Common features of EGO and X-PLOR

At the heart of every molecular dynamics program lies the energy function (see also Section 6.1) which describes the potential energy surface which itself determines the movement of the atoms. The energy functions in EGO and X-PLOR are identical sums of inter-atom electrostatic, van der Waals, and harmonic bond energies. Therefore the same sets of simulation parameters can be used. The most important options for molecular dynamics simulations from X-PLOR are also included in EGO: the exclusion mode for non-bonded interactions, and the attenuation factor for special 1-4 interactions.
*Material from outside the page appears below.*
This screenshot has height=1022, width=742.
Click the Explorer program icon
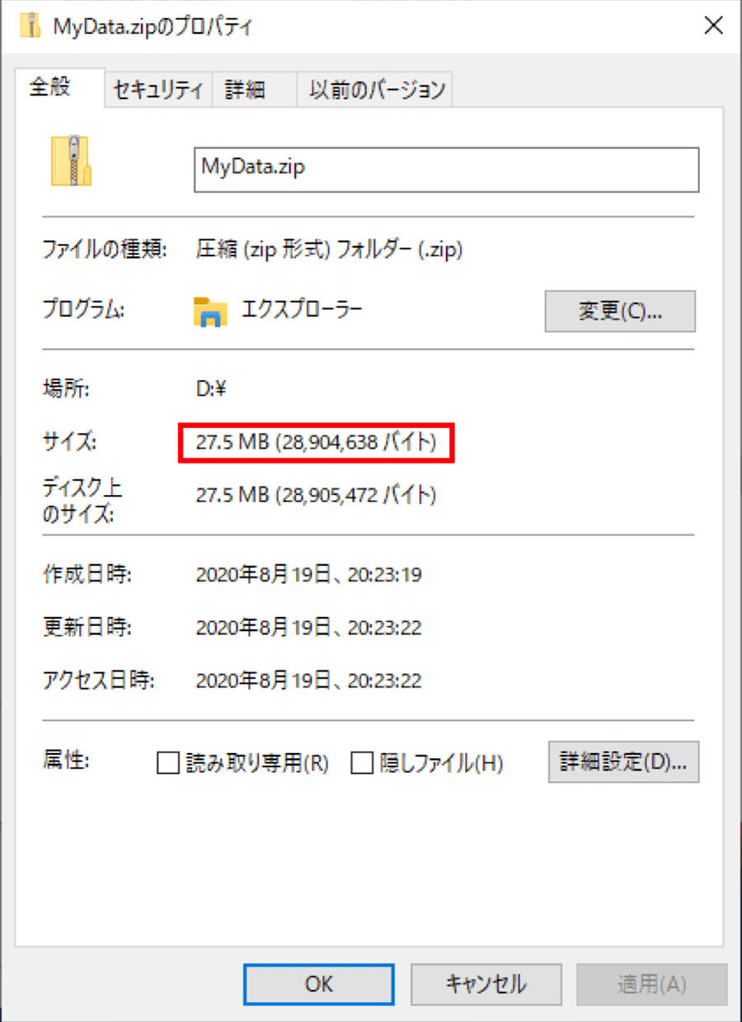coord(210,311)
Both programs allow Newtonian dynamics as well as Langevin dynamics. For Langevin dyanamics, however, EGO allows only selected atoms to be exposed to random forces, (e.g., to form a stochastic boundary). Harmonic constraints can be used to bind atoms to certain positions in a boundary region.

To manipulate the temperature of the system, it is possible to rescale the velocities in different ways.

EGO complements the many features of X-PLOR as a powerful computational engine for trajectory calculations. Both programs share common file formats including PDB atom coordinate files and PSF topology files. EGO can also read restart files from X-PLOR, and X-PLOR (as well as QUANTA [35]) can read the trajectory files from EGO.

The following features are common to both programs:

• Same Energy function.
• Same Parameter sets can be used.
• Initial atom coordinates taken from Brookhaven PDB files.
• Molecule topology taken from protein structure file (.psf).
• X-PLOR reads EGO trajectory files.
• Exclusion modes (NBXMod: $-5, \ldots, +5$).
• Attenuation factor for special 1-4 interactions.
• Newtonian dynamics and Langevin dynamics.
• Stochastic boundary capability.
• Velocity rescaling to manipulate temperature.
• Harmonic coordinate restraints.
• Definition of cubical and spherical SBOUND region.